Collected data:
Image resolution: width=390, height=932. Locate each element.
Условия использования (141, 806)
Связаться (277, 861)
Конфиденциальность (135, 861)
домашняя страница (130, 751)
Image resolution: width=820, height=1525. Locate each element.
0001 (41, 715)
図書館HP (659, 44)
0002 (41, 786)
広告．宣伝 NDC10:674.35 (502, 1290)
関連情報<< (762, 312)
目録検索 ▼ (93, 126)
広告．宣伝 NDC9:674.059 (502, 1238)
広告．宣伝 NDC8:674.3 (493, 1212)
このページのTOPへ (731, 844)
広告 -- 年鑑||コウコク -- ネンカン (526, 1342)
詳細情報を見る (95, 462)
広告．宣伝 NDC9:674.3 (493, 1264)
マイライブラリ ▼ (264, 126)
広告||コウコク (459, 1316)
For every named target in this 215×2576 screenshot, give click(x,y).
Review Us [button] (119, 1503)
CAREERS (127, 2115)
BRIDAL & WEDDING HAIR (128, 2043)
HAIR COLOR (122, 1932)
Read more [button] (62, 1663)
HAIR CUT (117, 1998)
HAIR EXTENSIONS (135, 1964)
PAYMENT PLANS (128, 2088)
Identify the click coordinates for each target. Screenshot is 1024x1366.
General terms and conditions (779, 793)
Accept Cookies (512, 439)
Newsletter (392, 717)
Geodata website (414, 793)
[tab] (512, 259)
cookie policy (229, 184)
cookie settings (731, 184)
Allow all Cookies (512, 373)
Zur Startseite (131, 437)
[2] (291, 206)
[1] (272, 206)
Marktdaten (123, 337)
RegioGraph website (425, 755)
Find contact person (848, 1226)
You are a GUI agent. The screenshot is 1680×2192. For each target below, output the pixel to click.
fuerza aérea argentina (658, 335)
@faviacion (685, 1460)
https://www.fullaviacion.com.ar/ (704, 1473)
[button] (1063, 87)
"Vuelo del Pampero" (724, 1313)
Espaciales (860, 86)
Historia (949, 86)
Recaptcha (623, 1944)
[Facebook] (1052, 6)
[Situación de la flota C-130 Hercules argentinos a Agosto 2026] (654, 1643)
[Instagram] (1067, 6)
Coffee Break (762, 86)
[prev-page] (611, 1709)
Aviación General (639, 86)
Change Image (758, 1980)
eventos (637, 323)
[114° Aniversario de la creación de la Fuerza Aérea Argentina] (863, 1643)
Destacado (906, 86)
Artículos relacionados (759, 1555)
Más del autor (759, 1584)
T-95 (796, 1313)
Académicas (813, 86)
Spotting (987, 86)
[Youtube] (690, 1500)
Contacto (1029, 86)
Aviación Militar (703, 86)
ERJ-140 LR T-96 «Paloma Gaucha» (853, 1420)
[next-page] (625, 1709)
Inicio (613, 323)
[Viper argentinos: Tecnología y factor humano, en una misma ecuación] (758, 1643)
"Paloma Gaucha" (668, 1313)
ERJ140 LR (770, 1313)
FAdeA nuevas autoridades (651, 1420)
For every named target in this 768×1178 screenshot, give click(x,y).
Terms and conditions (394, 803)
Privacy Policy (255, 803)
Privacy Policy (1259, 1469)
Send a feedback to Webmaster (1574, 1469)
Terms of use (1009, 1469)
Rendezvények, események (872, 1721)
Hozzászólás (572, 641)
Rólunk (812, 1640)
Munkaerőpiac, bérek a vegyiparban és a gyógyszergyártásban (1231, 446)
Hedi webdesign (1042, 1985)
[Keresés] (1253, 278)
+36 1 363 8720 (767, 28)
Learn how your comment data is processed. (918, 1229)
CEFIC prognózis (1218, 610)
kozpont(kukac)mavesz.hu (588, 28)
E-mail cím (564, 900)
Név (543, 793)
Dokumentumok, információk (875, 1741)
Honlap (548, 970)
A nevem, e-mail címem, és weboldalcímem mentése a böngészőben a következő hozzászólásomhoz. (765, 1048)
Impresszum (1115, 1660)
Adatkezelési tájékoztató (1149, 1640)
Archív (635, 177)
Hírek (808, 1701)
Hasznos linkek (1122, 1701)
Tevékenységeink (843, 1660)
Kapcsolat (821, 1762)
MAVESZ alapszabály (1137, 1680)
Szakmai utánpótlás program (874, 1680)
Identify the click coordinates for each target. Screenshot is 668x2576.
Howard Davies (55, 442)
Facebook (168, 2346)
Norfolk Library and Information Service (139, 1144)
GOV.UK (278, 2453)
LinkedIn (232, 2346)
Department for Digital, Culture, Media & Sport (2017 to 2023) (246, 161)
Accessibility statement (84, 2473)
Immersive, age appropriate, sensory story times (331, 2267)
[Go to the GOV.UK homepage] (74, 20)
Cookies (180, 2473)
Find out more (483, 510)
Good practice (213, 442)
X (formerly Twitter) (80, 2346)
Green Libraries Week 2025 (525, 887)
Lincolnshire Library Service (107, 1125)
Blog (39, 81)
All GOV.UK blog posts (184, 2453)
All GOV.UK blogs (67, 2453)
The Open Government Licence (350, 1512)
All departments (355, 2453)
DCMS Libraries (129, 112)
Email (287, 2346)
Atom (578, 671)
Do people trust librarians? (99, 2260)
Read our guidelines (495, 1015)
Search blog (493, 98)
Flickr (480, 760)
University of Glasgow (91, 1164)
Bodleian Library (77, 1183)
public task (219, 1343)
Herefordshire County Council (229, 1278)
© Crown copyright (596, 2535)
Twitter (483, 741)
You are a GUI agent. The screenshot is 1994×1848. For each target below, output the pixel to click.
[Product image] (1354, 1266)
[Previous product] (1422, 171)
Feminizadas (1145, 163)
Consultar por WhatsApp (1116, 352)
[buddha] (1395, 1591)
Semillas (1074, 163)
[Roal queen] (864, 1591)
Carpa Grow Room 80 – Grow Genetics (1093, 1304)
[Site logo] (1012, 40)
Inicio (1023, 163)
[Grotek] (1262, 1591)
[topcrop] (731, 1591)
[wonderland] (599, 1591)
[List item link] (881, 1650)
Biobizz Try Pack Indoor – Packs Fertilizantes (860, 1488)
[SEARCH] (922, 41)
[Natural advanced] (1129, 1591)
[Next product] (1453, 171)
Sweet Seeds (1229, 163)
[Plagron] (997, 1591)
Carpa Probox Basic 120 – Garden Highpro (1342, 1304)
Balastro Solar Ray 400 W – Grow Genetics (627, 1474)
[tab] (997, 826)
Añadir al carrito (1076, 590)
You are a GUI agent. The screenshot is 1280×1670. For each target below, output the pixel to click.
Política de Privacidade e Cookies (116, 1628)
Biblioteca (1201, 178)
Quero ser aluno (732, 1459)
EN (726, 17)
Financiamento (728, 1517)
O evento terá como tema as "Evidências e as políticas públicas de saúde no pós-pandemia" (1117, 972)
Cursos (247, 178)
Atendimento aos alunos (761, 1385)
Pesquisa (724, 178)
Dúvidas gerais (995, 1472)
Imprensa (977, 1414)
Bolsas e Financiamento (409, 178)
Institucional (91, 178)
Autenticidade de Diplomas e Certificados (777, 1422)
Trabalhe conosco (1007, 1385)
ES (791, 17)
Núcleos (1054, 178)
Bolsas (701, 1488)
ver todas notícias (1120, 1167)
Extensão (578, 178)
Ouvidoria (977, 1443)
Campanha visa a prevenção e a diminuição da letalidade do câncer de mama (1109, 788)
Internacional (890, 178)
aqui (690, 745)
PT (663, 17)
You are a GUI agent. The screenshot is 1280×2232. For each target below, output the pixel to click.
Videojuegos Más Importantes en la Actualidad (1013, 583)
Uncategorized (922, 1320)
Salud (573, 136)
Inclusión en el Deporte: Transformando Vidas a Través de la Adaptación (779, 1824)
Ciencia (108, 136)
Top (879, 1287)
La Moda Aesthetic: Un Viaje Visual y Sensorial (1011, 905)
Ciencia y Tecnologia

INSTRUCTIONS TO FOLLOW: Nothing in the entries may be left out; each line is to be output exactly.

TASK ANSWER:
Image resolution: width=390, height=932. Locate each element.
Условия использования (141, 806)
Связаться (277, 861)
Конфиденциальность (135, 861)
домашняя страница (130, 751)
Image resolution: width=820, height=1525. Locate each element.
0001 (41, 715)
図書館HP (659, 44)
0002 (41, 786)
広告．宣伝 NDC10:674.35 (502, 1290)
関連情報<< (762, 312)
目録検索 ▼ (93, 126)
広告．宣伝 NDC9:674.059 (502, 1238)
広告．宣伝 NDC8:674.3 (493, 1212)
このページのTOPへ (731, 844)
広告 -- 年鑑||コウコク -- ネンカン (526, 1342)
詳細情報を見る (95, 462)
広告．宣伝 NDC9:674.3 (493, 1264)
マイライブラリ ▼ (264, 126)
広告||コウコク (459, 1316)
For every named target in this 215×2576 screenshot, give click(x,y).
Review Us [button] (119, 1503)
CAREERS (127, 2115)
BRIDAL & WEDDING HAIR (128, 2043)
HAIR COLOR (122, 1932)
Read more [button] (62, 1663)
HAIR CUT (117, 1998)
HAIR EXTENSIONS (135, 1964)
PAYMENT PLANS (128, 2088)
Identify the click coordinates for each target. Screenshot is 1024x1366.
General terms and conditions (779, 793)
Accept Cookies (512, 439)
Newsletter (392, 717)
Geodata website (414, 793)
[tab] (512, 259)
cookie policy (229, 184)
cookie settings (731, 184)
Allow all Cookies (512, 373)
Zur Startseite (131, 437)
[2] (291, 206)
[1] (272, 206)
Marktdaten (123, 337)
RegioGraph website (425, 755)
Find contact person (848, 1226)
You are a GUI agent. The screenshot is 1680×2192. For each target below, output the pixel to click.
fuerza aérea argentina (658, 335)
@faviacion (685, 1460)
https://www.fullaviacion.com.ar/ (704, 1473)
[button] (1063, 87)
"Vuelo del Pampero" (724, 1313)
Espaciales (860, 86)
Historia (949, 86)
Recaptcha (623, 1944)
[Facebook] (1052, 6)
[Situación de la flota C-130 Hercules argentinos a Agosto 2026] (654, 1643)
[Instagram] (1067, 6)
Coffee Break (762, 86)
[prev-page] (611, 1709)
Aviación General (639, 86)
Change Image (758, 1980)
eventos (637, 323)
[114° Aniversario de la creación de la Fuerza Aérea Argentina] (863, 1643)
Destacado (906, 86)
Artículos relacionados (759, 1555)
Más del autor (759, 1584)
T-95 (796, 1313)
Académicas (813, 86)
Spotting (987, 86)
[Youtube] (690, 1500)
Contacto (1029, 86)
Aviación Militar (703, 86)
ERJ-140 LR T-96 «Paloma Gaucha» (853, 1420)
[next-page] (625, 1709)
Inicio (613, 323)
[Viper argentinos: Tecnología y factor humano, en una misma ecuación] (758, 1643)
"Paloma Gaucha" (668, 1313)
ERJ140 LR (770, 1313)
FAdeA nuevas autoridades (651, 1420)
For every named target in this 768×1178 screenshot, give click(x,y).
Terms and conditions (394, 803)
Privacy Policy (255, 803)
Privacy Policy (1259, 1469)
Send a feedback to Webmaster (1574, 1469)
Terms of use (1009, 1469)
Rendezvények, események (872, 1721)
Hozzászólás (572, 641)
Rólunk (812, 1640)
Munkaerőpiac, bérek a vegyiparban és a gyógyszergyártásban (1231, 446)
Hedi webdesign (1042, 1985)
[Keresés] (1253, 278)
+36 1 363 8720 (767, 28)
Learn how your comment data is processed. (918, 1229)
CEFIC prognózis (1218, 610)
kozpont(kukac)mavesz.hu (588, 28)
E-mail cím (564, 900)
Név (543, 793)
Dokumentumok, információk (875, 1741)
Honlap (548, 970)
A nevem, e-mail címem, és weboldalcímem mentése a böngészőben a következő hozzászólásomhoz. (765, 1048)
Impresszum (1115, 1660)
Adatkezelési tájékoztató (1149, 1640)
Archív (635, 177)
Hírek (808, 1701)
Hasznos linkek (1122, 1701)
Tevékenységeink (843, 1660)
Kapcsolat (821, 1762)
MAVESZ alapszabály (1137, 1680)
Szakmai utánpótlás program (874, 1680)
Identify the click coordinates for each target. Screenshot is 668x2576.
Howard Davies (55, 442)
Facebook (168, 2346)
Norfolk Library and Information Service (139, 1144)
GOV.UK (278, 2453)
LinkedIn (232, 2346)
Department for Digital, Culture, Media & Sport (2017 to 2023) (246, 161)
Accessibility statement (84, 2473)
Immersive, age appropriate, sensory story times (331, 2267)
[Go to the GOV.UK homepage] (74, 20)
Cookies (180, 2473)
Find out more (483, 510)
Good practice (213, 442)
X (formerly Twitter) (80, 2346)
Green Libraries Week 2025 (525, 887)
Lincolnshire Library Service (107, 1125)
Blog (39, 81)
All GOV.UK blog posts (184, 2453)
All GOV.UK blogs (67, 2453)
The Open Government Licence (350, 1512)
All departments (355, 2453)
DCMS Libraries (129, 112)
Email (287, 2346)
Atom (578, 671)
Do people trust librarians? (99, 2260)
Read our guidelines (495, 1015)
Search blog (493, 98)
Flickr (480, 760)
University of Glasgow (91, 1164)
Bodleian Library (77, 1183)
public task (219, 1343)
Herefordshire County Council (229, 1278)
© Crown copyright (596, 2535)
Twitter (483, 741)
You are a GUI agent. The screenshot is 1994×1848. For each target below, output the pixel to click.
[Product image] (1354, 1266)
[Previous product] (1422, 171)
Feminizadas (1145, 163)
Consultar por WhatsApp (1116, 352)
[buddha] (1395, 1591)
Semillas (1074, 163)
[Roal queen] (864, 1591)
Carpa Grow Room 80 – Grow Genetics (1093, 1304)
[Site logo] (1012, 40)
Inicio (1023, 163)
[Grotek] (1262, 1591)
[topcrop] (731, 1591)
[wonderland] (599, 1591)
[List item link] (881, 1650)
Biobizz Try Pack Indoor – Packs Fertilizantes (860, 1488)
[SEARCH] (922, 41)
[Natural advanced] (1129, 1591)
[Next product] (1453, 171)
Sweet Seeds (1229, 163)
[Plagron] (997, 1591)
Carpa Probox Basic 120 – Garden Highpro (1342, 1304)
Balastro Solar Ray 400 W – Grow Genetics (627, 1474)
[tab] (997, 826)
Añadir al carrito (1076, 590)
You are a GUI agent. The screenshot is 1280×1670. For each target below, output the pixel to click.
Política de Privacidade e Cookies (116, 1628)
Biblioteca (1201, 178)
Quero ser aluno (732, 1459)
EN (726, 17)
Financiamento (728, 1517)
O evento terá como tema as "Evidências e as políticas públicas de saúde no pós-pandemia" (1117, 972)
Cursos (247, 178)
Atendimento aos alunos (761, 1385)
Pesquisa (724, 178)
Dúvidas gerais (995, 1472)
Imprensa (977, 1414)
Bolsas e Financiamento (409, 178)
Institucional (91, 178)
Autenticidade de Diplomas e Certificados (777, 1422)
Trabalhe conosco (1007, 1385)
ES (791, 17)
Núcleos (1054, 178)
Bolsas (701, 1488)
ver todas notícias (1120, 1167)
Extensão (578, 178)
Ouvidoria (977, 1443)
Campanha visa a prevenção e a diminuição da letalidade do câncer de mama (1109, 788)
Internacional (890, 178)
aqui (690, 745)
PT (663, 17)
You are a GUI agent. The screenshot is 1280×2232. For each target below, output the pixel to click.
Videojuegos Más Importantes en la Actualidad (1013, 583)
Uncategorized (922, 1320)
Salud (573, 136)
Inclusión en el Deporte: Transformando Vidas a Través de la Adaptación (779, 1824)
Ciencia (108, 136)
Top (879, 1287)
La Moda Aesthetic: Un Viaje Visual y Sensorial (1011, 905)
Ciencia y Tecnologia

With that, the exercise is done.